Q&A: vice president of student affairs candidate Clay MartinsonBy Jessa Reid Bolling | 03/05/2018 10:28am
Clay Martinson is a sophomore majoring in history from Huntsville, Alabama and he is running unopposed for vice president of student affairs.
Q: How did you originally get involved with SGA?
A: When I was a senior in high school, I applied for First Year Council and I didn’t get it but I kept applying myself. I had friends that were involved. Actually the first thing that I did in SGA was the Senate page program and I paged under Claire Moeller and so I would go and proxy a lot of nights and stuff like that.
What made you want to run for this position?
Definitely, for me, I’ve grown up kind of, like, in a public service environment. My father was school board president when I was - he ran when I was four and then ran again when I was eight and served two terms and so he always kind of instilled in me the importance of public service and using government as a good way to help people. That’s kind of what I want to do in SGA. I think that we have opportunity to make some changes and do some really cool stuff to make our school a better place for everybody.
What makes you the best choice for the office?
I think that my experience working in local, state and federal government helps me know what good government looks like and how we can make that a reality here at UA. I worked for Huntsville Mayor Tommy Battle, state house minority leader Anthony Daniels and Senator Richard Shelby. That group is pretty diverse when it comes to opinions and I think learning to listen to everyone regardless of their stance is something that I have come to develop.
What’s one last thing you want the voters to know about you?

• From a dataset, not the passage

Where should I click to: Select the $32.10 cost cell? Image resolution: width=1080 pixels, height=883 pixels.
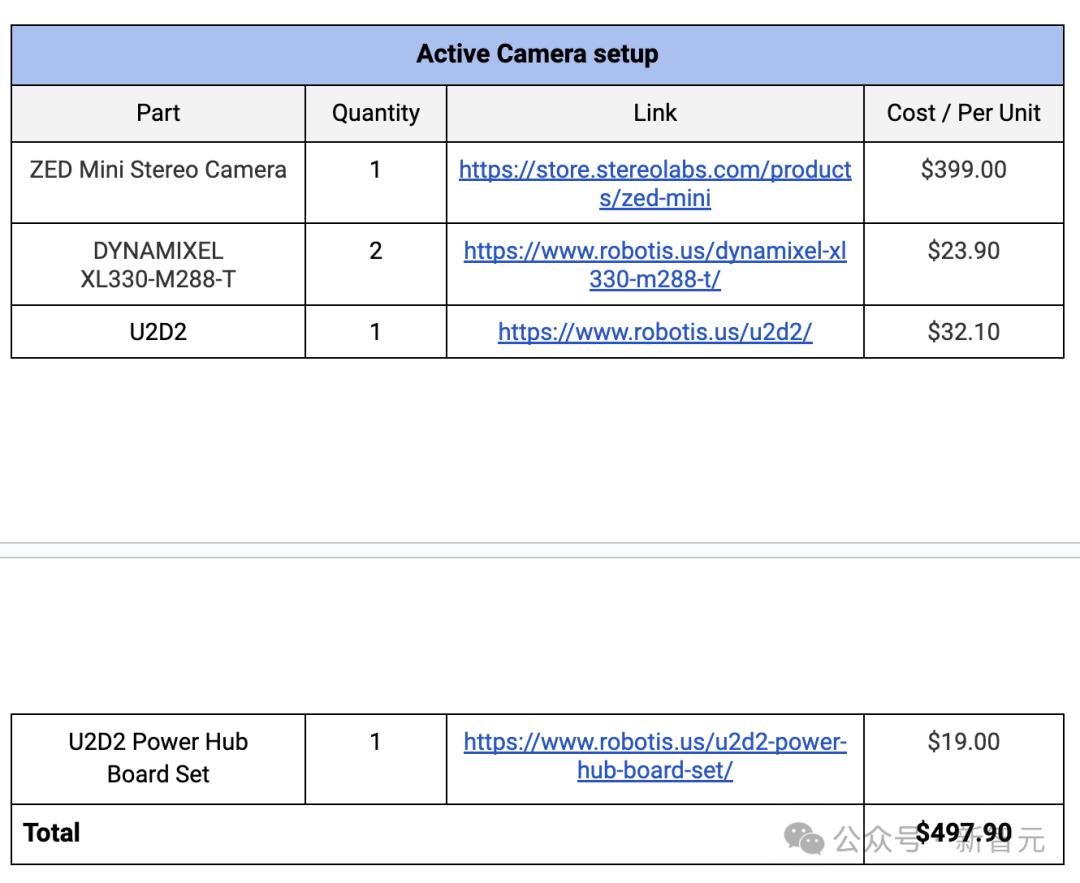[964, 332]
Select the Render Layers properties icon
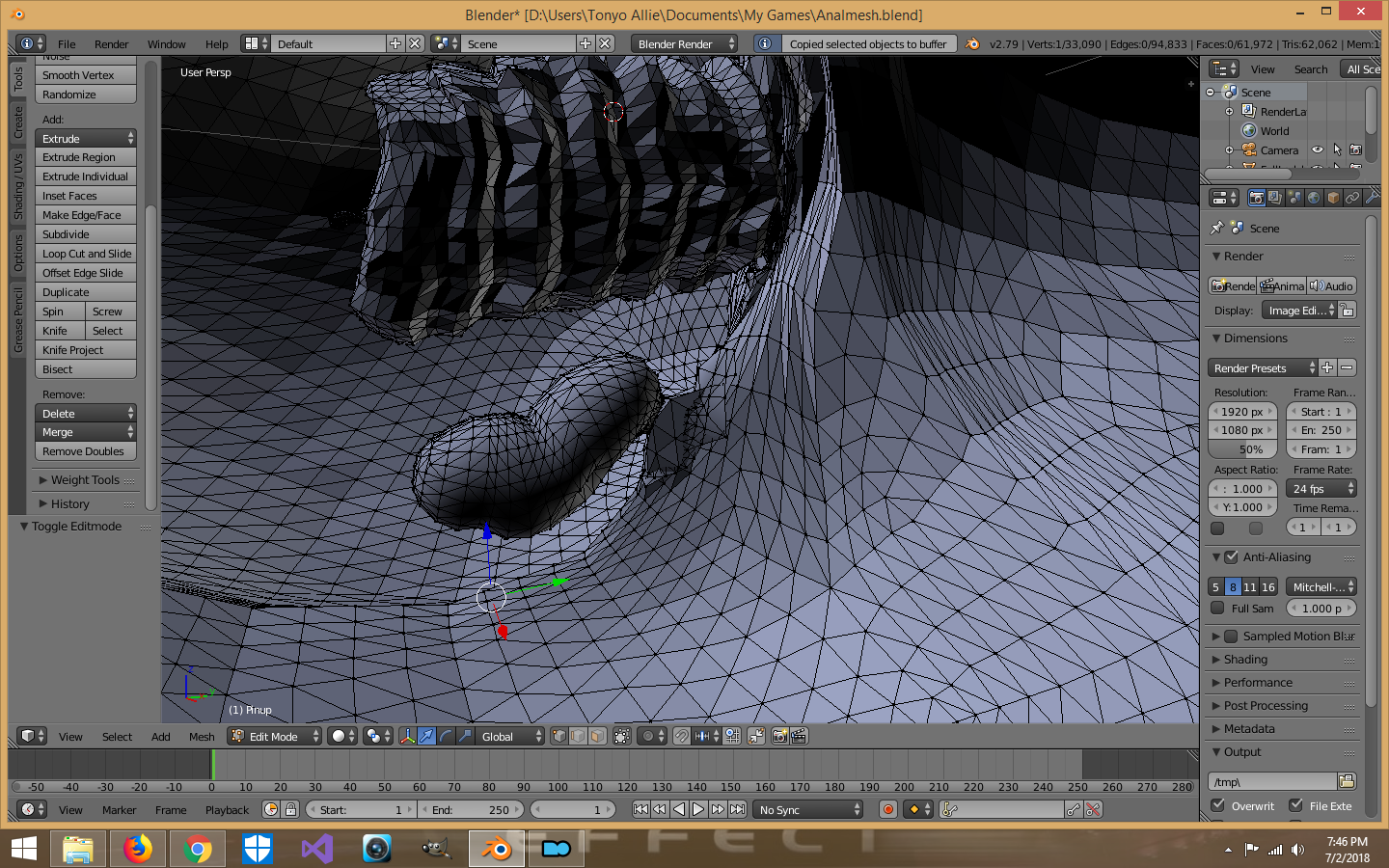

So one of the things in my platform that I’m really passionate about is creating a scholarship fund that goes toward extracurricular activities. This is actually something that’s been implemented by Vanderbilt. It’s called Experience Vanderbilt. It started off as a $50,000 pilot program and it’s grown since and so this is a way for students who have already been identified as need-based, like they’re receiving grants or some sort of need-based scholarship to attend school here. This would be something like, whether it be for honor societies, Greek organizations, intramural sports or really anything, you can apply to this scholarship fund. Hopefully it will have between $10,000 to $25,000 and we’ll randomly select applications. The money will be allocated equally so that each of those sort of like, slivers, sort of those groups. That’s one of my main things.
Another thing is sexual assault prevention, partnering with organizations like Women and Gender Resources and Not On My Campus to make sure that students are well-educated about sexual assault. Having more panels to discuss sexual assault, I think that’s something that we need to do with It’s On Us to really take it to new heights and create better programming and making sure it’s being promoted to all students.
Also, looking at parking reform, working to make sure that students’ voices are heard by the transportation and parking people as well as our SGA. And setting up weekly meetings–well maybe not weekly–but definitely twice a month, something like that with the parking people so that we can voice our concerns and create an SGA parking committee. And then looking to incentivize sports attendance to other sports. With football, if you don’t come to a game and you have a ticket, you’re penalized but we should incentivize basketball, softball, baseball, you know. We can boost attendance and this will further legitimize SGA by working with athletics. And then lastly, a student legal advisory center, where students can go when they get an MIP or public intoxication of SNAP, and they can receive free legal advice.
What’s the biggest problem you see on campus?
I really think that we have a great campus and we do a lot of good things. I think that one of the things we really need to work on, especially as an SGA, is making sure that we’re more visible to students, as a leader on campus. My dad always taught me you should go and meet as many people as possible in your daily life. You should talk to everybody you see and one of things that I would like to see is–like when you’re walking through the quad or whatever,–I mean obviously you can’t really say hello to everybody because there’s so many students, but just kind of saying hello and just wave or something because I think that that’s something that, you know it just promotes overall better relations throughout our campus.